Citzenship, Communication Rights, and Libraries

Pattern number within this pattern set: 
82
William Birdsall
Novanet
Problem: 

With the advent of the potential of access to instantaneous interactive global communication by the average citizen traditional concepts of universal service are outmoded. A more comprehensive conceptual policy framework grounded in a right to communicate that encompasses rights relating to access, privacy, intellectual property, cultural identity, language, and intellectual freedom is required (Birdsall and Rasmussen 2000). This rights framework provides a new conception of the library as an institution embodying these rights that ensures a public space for civic discourse in the 21st century. As such the right to communicate can be conceived as a pattern consisting of a cluster of rights embodied in the institution of the library.

Context: 

Traditional concepts of universal access that arose out of the development of the telecommunications sector are obsolete as a public policy framework in the new century of global personal interactive telecommunications. Current public policy in Canada and the United States is driven by an ideology of information technology that narrowly defines universal access strictly in terms of connectivity to promote economic development. Issues of intellectual property, access, government information policy, cultural identity, and so forth are delineated within economic parameters ignoring civic, cultural, and educational needs social and individual needs. It is proposed that a right to communicate, first enunciated in the late 1960s, is required to address this broad range of public policy issues within the current evolving global telecommunication environment. Furthermore, the right to communicate also provides a framework for a new concept of the library as an institution that provides public spaces embodying all the elements of the right to communicate.

Discussion: 

Universal access has been a longstanding public policy concept and objective arising out of the development of telephony. During the closing decades of the twentieth century a prevailing ideology of information technology led to the re-formulation of this concept into a narrow objective of connecting consumers as opposed to citizens to the information highway for the sole purpose of economic development. A cluster of rights relating to privacy, intellectual property, and access to information, intellectual freedom, and so forth are framed within this economic framework. This public policy framework has distorted the objective of such public spaces as libraries. The library's role of serving civic, educational, social, and cultural needs has been constrained while the library is expected to focus on advancing economic development and to provide access to the information highway mall for those who cannot afford a computer in the household. The library is transformed into a social welfare agency to serve the disadvantaged trapped on the wrong side of the digital divide (Birdsall 2000).

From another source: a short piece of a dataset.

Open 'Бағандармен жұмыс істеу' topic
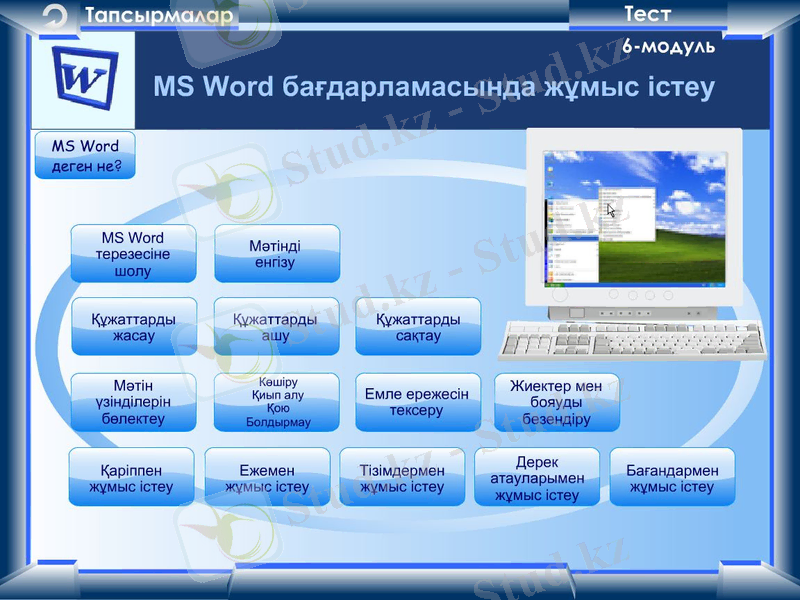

What is needed is a new conceptual policy framework that addresses issues of access, intellectual property rights, intellectual freedom, and so forth in the new electronic environment that recognizes these are rights of citizenship and not just consumer rights. This conceptual framework should offer as well an alternative to the outmoded concept of universal access. Finally, it should also be a new conceptual framework for the role of the library in the twenty-first century.

Solution: 

Since the beginning of the 1960s efforts have been made to formulate and entrench in international agreements a right to communicate. Such a right provides a new conceptual framework for the pattern of rights associated with communication: privacy, access, intellectual freedom, assembly, language, etc. It provides a new vocabulary and alternative to the outmoded concept of universal service.

The conceptual framework of a right to communicate also provides a way to develop a new concept of the library that divorces it from the traditional concepts of a material library as place or the more recent digital or virtual library. (Birdsall 1994)Instead, using the right to communicate as a conceptual framework, the library is conceived as an institution embodying a pattern of rights constituting the right to communicate: access, privacy, assembly, language, intellectual freedom, intellectual property, cultural identity. The library is an institution, then, that promotes and insures a public space for the practice of citizenship regardless of what material or virtual form the library takes.